(What the exercise asks) Among the lines of data below, reproduce only those from the one with "Instruction: Go to the SHARE PACKS tab" through the one with "The image size is (609, 360).", exactly as they stand, both ends included.

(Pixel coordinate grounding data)
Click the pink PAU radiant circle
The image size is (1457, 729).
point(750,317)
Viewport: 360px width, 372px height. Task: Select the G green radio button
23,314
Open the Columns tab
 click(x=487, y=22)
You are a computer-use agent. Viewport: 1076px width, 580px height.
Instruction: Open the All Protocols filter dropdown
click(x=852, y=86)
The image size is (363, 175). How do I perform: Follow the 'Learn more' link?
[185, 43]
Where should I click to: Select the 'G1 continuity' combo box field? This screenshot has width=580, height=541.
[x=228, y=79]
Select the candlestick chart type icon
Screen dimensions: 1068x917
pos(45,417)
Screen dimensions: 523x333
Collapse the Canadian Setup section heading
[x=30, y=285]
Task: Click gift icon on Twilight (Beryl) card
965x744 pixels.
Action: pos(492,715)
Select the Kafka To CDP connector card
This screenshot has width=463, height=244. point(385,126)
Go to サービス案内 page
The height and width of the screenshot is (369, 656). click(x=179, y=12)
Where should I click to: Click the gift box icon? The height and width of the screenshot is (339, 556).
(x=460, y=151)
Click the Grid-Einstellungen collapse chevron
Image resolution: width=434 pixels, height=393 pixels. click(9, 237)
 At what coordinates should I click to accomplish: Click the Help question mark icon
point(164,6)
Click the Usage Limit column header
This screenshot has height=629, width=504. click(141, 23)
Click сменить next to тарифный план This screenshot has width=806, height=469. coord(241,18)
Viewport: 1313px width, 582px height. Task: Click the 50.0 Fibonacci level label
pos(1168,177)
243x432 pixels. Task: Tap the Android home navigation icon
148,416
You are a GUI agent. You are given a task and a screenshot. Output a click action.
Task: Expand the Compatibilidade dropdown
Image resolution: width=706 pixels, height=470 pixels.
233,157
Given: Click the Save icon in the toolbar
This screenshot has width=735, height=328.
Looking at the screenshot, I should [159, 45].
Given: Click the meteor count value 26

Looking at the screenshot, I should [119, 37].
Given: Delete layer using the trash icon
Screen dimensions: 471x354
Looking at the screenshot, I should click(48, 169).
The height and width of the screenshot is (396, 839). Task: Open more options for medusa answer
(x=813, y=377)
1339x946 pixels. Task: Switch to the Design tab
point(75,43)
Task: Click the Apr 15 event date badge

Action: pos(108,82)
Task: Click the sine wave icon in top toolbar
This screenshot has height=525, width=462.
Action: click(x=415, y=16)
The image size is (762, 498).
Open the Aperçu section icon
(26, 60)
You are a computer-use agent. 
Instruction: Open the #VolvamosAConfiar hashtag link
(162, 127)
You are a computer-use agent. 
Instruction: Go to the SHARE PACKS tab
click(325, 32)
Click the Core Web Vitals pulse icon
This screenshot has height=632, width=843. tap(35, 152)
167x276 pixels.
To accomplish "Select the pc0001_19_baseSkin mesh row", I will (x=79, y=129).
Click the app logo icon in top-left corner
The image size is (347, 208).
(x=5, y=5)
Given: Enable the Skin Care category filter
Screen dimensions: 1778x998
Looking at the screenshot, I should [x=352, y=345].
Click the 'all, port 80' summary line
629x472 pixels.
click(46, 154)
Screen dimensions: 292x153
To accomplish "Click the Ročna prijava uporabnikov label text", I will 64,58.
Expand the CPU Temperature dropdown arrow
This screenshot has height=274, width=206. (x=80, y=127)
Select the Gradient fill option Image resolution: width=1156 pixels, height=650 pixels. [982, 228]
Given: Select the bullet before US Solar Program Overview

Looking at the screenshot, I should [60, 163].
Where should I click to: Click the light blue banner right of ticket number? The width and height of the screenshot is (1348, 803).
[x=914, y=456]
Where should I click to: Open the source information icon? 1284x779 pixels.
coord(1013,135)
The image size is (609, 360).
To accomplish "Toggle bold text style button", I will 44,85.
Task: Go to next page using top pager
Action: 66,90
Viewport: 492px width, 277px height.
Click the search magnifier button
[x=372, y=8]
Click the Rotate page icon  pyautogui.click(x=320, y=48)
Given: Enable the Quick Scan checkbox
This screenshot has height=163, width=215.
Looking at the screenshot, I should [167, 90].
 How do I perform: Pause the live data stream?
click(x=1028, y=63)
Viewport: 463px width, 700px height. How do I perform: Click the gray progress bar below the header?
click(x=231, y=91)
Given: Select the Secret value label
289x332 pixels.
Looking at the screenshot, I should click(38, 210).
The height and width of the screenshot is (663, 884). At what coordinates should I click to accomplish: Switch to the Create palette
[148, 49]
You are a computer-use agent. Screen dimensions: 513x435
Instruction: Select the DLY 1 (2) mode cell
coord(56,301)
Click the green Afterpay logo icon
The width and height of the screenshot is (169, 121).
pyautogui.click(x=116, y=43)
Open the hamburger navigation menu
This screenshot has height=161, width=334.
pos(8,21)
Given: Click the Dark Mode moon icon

(Result of the task)
Instruction: Go to the SHARE PACKS tab
click(325, 32)
Click the Core Web Vitals pulse icon
This screenshot has height=632, width=843. tap(35, 152)
167x276 pixels.
To accomplish "Select the pc0001_19_baseSkin mesh row", I will (x=79, y=129).
Click the app logo icon in top-left corner
The image size is (347, 208).
(x=5, y=5)
Given: Enable the Skin Care category filter
Screen dimensions: 1778x998
Looking at the screenshot, I should [x=352, y=345].
Click the 'all, port 80' summary line
629x472 pixels.
click(46, 154)
Screen dimensions: 292x153
To accomplish "Click the Ročna prijava uporabnikov label text", I will 64,58.
Expand the CPU Temperature dropdown arrow
This screenshot has height=274, width=206. (x=80, y=127)
Select the Gradient fill option Image resolution: width=1156 pixels, height=650 pixels. [982, 228]
Given: Select the bullet before US Solar Program Overview

Looking at the screenshot, I should [60, 163].
Where should I click to: Click the light blue banner right of ticket number? The width and height of the screenshot is (1348, 803).
[x=914, y=456]
Where should I click to: Open the source information icon? 1284x779 pixels.
coord(1013,135)
The image size is (609, 360).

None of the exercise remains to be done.